── Records provided

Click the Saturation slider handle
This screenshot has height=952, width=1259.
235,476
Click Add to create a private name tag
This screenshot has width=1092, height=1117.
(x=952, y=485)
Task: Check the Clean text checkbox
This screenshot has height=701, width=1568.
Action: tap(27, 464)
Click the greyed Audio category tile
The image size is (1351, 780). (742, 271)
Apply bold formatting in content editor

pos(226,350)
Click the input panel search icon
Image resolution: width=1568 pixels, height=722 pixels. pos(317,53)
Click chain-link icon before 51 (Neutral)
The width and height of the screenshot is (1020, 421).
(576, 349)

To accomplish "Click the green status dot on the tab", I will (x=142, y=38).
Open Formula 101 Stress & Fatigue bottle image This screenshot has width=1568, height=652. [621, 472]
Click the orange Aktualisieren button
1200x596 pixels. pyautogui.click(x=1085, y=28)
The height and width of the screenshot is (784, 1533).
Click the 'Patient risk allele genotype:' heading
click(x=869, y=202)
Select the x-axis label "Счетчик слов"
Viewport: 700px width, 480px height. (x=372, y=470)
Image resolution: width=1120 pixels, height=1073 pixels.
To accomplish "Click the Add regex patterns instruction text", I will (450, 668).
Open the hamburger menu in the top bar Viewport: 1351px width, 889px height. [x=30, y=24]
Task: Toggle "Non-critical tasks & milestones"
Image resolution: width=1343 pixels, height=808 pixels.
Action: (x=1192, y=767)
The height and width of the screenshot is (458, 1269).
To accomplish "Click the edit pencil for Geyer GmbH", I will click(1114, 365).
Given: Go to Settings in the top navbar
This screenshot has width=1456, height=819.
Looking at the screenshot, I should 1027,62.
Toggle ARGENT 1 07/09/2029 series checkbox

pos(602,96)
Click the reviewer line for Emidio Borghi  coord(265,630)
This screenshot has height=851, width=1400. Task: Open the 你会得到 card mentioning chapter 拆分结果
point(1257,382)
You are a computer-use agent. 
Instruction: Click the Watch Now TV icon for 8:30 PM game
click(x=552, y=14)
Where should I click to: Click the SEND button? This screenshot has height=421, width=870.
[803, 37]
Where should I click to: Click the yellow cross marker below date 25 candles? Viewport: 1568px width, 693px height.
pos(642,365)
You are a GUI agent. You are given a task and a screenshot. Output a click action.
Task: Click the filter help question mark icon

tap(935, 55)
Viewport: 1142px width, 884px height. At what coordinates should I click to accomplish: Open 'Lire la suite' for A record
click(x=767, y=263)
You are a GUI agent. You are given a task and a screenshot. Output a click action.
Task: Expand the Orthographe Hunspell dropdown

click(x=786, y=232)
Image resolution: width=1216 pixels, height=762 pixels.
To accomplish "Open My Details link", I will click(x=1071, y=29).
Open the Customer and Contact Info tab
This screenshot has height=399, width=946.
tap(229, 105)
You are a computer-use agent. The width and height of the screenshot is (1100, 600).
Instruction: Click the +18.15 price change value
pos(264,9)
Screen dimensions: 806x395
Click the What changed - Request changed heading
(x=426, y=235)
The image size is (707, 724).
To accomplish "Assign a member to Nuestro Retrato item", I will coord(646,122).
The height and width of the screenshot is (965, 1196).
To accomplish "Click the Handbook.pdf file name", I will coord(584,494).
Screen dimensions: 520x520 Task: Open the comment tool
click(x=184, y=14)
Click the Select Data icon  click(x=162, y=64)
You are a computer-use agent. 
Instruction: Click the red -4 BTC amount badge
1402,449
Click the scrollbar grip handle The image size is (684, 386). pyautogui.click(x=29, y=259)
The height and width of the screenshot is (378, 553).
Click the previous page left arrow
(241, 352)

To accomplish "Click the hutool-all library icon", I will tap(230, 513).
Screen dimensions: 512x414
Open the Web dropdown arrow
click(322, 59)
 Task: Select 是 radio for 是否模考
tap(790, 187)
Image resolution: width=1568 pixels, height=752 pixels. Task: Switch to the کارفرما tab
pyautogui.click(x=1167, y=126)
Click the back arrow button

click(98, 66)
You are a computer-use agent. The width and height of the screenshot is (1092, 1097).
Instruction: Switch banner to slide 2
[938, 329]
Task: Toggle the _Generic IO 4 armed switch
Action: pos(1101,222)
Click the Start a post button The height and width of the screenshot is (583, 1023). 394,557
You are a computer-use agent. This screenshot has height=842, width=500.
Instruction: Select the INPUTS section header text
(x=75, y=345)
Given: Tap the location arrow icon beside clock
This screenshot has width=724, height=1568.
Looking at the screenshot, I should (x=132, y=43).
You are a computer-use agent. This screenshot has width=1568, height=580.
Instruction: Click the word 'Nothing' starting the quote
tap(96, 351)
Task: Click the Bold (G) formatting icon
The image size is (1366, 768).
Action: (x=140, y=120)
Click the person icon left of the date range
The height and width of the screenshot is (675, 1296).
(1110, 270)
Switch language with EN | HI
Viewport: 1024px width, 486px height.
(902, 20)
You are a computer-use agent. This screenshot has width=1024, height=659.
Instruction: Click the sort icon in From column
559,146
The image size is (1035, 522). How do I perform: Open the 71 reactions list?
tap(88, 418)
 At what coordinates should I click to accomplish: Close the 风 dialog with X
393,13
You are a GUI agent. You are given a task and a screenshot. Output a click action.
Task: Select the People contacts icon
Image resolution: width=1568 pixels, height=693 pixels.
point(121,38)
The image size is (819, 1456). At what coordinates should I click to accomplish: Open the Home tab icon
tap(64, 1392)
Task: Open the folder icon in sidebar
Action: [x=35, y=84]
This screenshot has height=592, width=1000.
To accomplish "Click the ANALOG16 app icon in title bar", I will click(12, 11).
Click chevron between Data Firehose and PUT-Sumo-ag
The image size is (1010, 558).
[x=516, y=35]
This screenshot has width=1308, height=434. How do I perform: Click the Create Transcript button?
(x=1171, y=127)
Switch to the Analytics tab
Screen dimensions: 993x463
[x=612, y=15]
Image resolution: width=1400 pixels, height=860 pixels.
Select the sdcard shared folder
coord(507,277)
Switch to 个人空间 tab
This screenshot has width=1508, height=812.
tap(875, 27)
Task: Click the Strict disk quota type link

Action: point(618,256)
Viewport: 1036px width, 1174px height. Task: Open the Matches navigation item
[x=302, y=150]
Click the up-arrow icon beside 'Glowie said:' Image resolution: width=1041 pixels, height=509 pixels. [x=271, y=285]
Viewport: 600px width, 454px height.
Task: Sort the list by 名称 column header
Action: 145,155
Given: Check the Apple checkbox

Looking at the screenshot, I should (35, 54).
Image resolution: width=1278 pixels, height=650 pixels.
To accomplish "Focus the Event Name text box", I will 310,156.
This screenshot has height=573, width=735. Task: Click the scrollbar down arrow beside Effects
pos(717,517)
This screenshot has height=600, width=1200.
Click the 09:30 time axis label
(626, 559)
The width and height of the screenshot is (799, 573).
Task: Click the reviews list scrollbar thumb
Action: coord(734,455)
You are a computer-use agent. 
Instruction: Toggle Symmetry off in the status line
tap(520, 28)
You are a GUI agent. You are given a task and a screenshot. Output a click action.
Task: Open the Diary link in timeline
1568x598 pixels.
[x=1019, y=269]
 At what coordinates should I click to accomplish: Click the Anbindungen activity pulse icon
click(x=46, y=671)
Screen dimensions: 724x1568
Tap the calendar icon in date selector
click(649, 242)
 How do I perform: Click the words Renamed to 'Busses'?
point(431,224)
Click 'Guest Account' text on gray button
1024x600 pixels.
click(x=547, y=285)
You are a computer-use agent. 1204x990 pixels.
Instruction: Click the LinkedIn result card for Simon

────

▶ _Your goal_
Would you repeat all of the entries exactly?

▶ _Expected answer_
Click the Saturation slider handle
This screenshot has height=952, width=1259.
235,476
Click Add to create a private name tag
This screenshot has width=1092, height=1117.
(x=952, y=485)
Task: Check the Clean text checkbox
This screenshot has height=701, width=1568.
Action: tap(27, 464)
Click the greyed Audio category tile
The image size is (1351, 780). (742, 271)
Apply bold formatting in content editor

pos(226,350)
Click the input panel search icon
Image resolution: width=1568 pixels, height=722 pixels. pos(317,53)
Click chain-link icon before 51 (Neutral)
The width and height of the screenshot is (1020, 421).
(576, 349)

To accomplish "Click the green status dot on the tab", I will (x=142, y=38).
Open Formula 101 Stress & Fatigue bottle image This screenshot has width=1568, height=652. [621, 472]
Click the orange Aktualisieren button
1200x596 pixels. pyautogui.click(x=1085, y=28)
The height and width of the screenshot is (784, 1533).
Click the 'Patient risk allele genotype:' heading
click(x=869, y=202)
Select the x-axis label "Счетчик слов"
Viewport: 700px width, 480px height. (x=372, y=470)
Image resolution: width=1120 pixels, height=1073 pixels.
To accomplish "Click the Add regex patterns instruction text", I will (450, 668).
Open the hamburger menu in the top bar Viewport: 1351px width, 889px height. [x=30, y=24]
Task: Toggle "Non-critical tasks & milestones"
Image resolution: width=1343 pixels, height=808 pixels.
Action: (x=1192, y=767)
The height and width of the screenshot is (458, 1269).
To accomplish "Click the edit pencil for Geyer GmbH", I will click(1114, 365).
Given: Go to Settings in the top navbar
This screenshot has width=1456, height=819.
Looking at the screenshot, I should 1027,62.
Toggle ARGENT 1 07/09/2029 series checkbox

pos(602,96)
Click the reviewer line for Emidio Borghi  coord(265,630)
This screenshot has height=851, width=1400. Task: Open the 你会得到 card mentioning chapter 拆分结果
point(1257,382)
You are a computer-use agent. 
Instruction: Click the Watch Now TV icon for 8:30 PM game
click(x=552, y=14)
Where should I click to: Click the SEND button? This screenshot has height=421, width=870.
[803, 37]
Where should I click to: Click the yellow cross marker below date 25 candles? Viewport: 1568px width, 693px height.
pos(642,365)
You are a GUI agent. You are given a task and a screenshot. Output a click action.
Task: Click the filter help question mark icon

tap(935, 55)
Viewport: 1142px width, 884px height. At what coordinates should I click to accomplish: Open 'Lire la suite' for A record
click(x=767, y=263)
You are a GUI agent. You are given a task and a screenshot. Output a click action.
Task: Expand the Orthographe Hunspell dropdown

click(x=786, y=232)
Image resolution: width=1216 pixels, height=762 pixels.
To accomplish "Open My Details link", I will click(x=1071, y=29).
Open the Customer and Contact Info tab
This screenshot has height=399, width=946.
tap(229, 105)
You are a computer-use agent. The width and height of the screenshot is (1100, 600).
Instruction: Click the +18.15 price change value
pos(264,9)
Screen dimensions: 806x395
Click the What changed - Request changed heading
(x=426, y=235)
The image size is (707, 724).
To accomplish "Assign a member to Nuestro Retrato item", I will coord(646,122).
The height and width of the screenshot is (965, 1196).
To accomplish "Click the Handbook.pdf file name", I will coord(584,494).
Screen dimensions: 520x520 Task: Open the comment tool
click(x=184, y=14)
Click the Select Data icon  click(x=162, y=64)
You are a computer-use agent. 
Instruction: Click the red -4 BTC amount badge
1402,449
Click the scrollbar grip handle The image size is (684, 386). pyautogui.click(x=29, y=259)
The height and width of the screenshot is (378, 553).
Click the previous page left arrow
(241, 352)

To accomplish "Click the hutool-all library icon", I will tap(230, 513).
Screen dimensions: 512x414
Open the Web dropdown arrow
click(322, 59)
 Task: Select 是 radio for 是否模考
tap(790, 187)
Image resolution: width=1568 pixels, height=752 pixels. Task: Switch to the کارفرما tab
pyautogui.click(x=1167, y=126)
Click the back arrow button

click(98, 66)
You are a computer-use agent. The width and height of the screenshot is (1092, 1097).
Instruction: Switch banner to slide 2
[938, 329]
Task: Toggle the _Generic IO 4 armed switch
Action: pos(1101,222)
Click the Start a post button The height and width of the screenshot is (583, 1023). 394,557
You are a computer-use agent. This screenshot has height=842, width=500.
Instruction: Select the INPUTS section header text
(x=75, y=345)
Given: Tap the location arrow icon beside clock
This screenshot has width=724, height=1568.
Looking at the screenshot, I should (x=132, y=43).
You are a computer-use agent. This screenshot has width=1568, height=580.
Instruction: Click the word 'Nothing' starting the quote
tap(96, 351)
Task: Click the Bold (G) formatting icon
The image size is (1366, 768).
Action: (x=140, y=120)
Click the person icon left of the date range
The height and width of the screenshot is (675, 1296).
(1110, 270)
Switch language with EN | HI
Viewport: 1024px width, 486px height.
(902, 20)
You are a computer-use agent. This screenshot has width=1024, height=659.
Instruction: Click the sort icon in From column
559,146
The image size is (1035, 522). How do I perform: Open the 71 reactions list?
tap(88, 418)
 At what coordinates should I click to accomplish: Close the 风 dialog with X
393,13
You are a GUI agent. You are given a task and a screenshot. Output a click action.
Task: Select the People contacts icon
Image resolution: width=1568 pixels, height=693 pixels.
point(121,38)
The image size is (819, 1456). At what coordinates should I click to accomplish: Open the Home tab icon
tap(64, 1392)
Task: Open the folder icon in sidebar
Action: [x=35, y=84]
This screenshot has height=592, width=1000.
To accomplish "Click the ANALOG16 app icon in title bar", I will click(12, 11).
Click chevron between Data Firehose and PUT-Sumo-ag
The image size is (1010, 558).
[x=516, y=35]
This screenshot has width=1308, height=434. How do I perform: Click the Create Transcript button?
(x=1171, y=127)
Switch to the Analytics tab
Screen dimensions: 993x463
[x=612, y=15]
Image resolution: width=1400 pixels, height=860 pixels.
Select the sdcard shared folder
coord(507,277)
Switch to 个人空间 tab
This screenshot has width=1508, height=812.
tap(875, 27)
Task: Click the Strict disk quota type link

Action: point(618,256)
Viewport: 1036px width, 1174px height. Task: Open the Matches navigation item
[x=302, y=150]
Click the up-arrow icon beside 'Glowie said:' Image resolution: width=1041 pixels, height=509 pixels. [x=271, y=285]
Viewport: 600px width, 454px height.
Task: Sort the list by 名称 column header
Action: 145,155
Given: Check the Apple checkbox

Looking at the screenshot, I should (35, 54).
Image resolution: width=1278 pixels, height=650 pixels.
To accomplish "Focus the Event Name text box", I will 310,156.
This screenshot has height=573, width=735. Task: Click the scrollbar down arrow beside Effects
pos(717,517)
This screenshot has height=600, width=1200.
Click the 09:30 time axis label
(626, 559)
The width and height of the screenshot is (799, 573).
Task: Click the reviews list scrollbar thumb
Action: coord(734,455)
You are a computer-use agent. 
Instruction: Toggle Symmetry off in the status line
tap(520, 28)
You are a GUI agent. You are given a task and a screenshot. Output a click action.
Task: Open the Diary link in timeline
1568x598 pixels.
[x=1019, y=269]
 At what coordinates should I click to accomplish: Click the Anbindungen activity pulse icon
click(x=46, y=671)
Screen dimensions: 724x1568
Tap the calendar icon in date selector
click(649, 242)
 How do I perform: Click the words Renamed to 'Busses'?
point(431,224)
Click 'Guest Account' text on gray button
1024x600 pixels.
click(x=547, y=285)
You are a computer-use agent. 1204x990 pixels.
Instruction: Click the LinkedIn result card for Simon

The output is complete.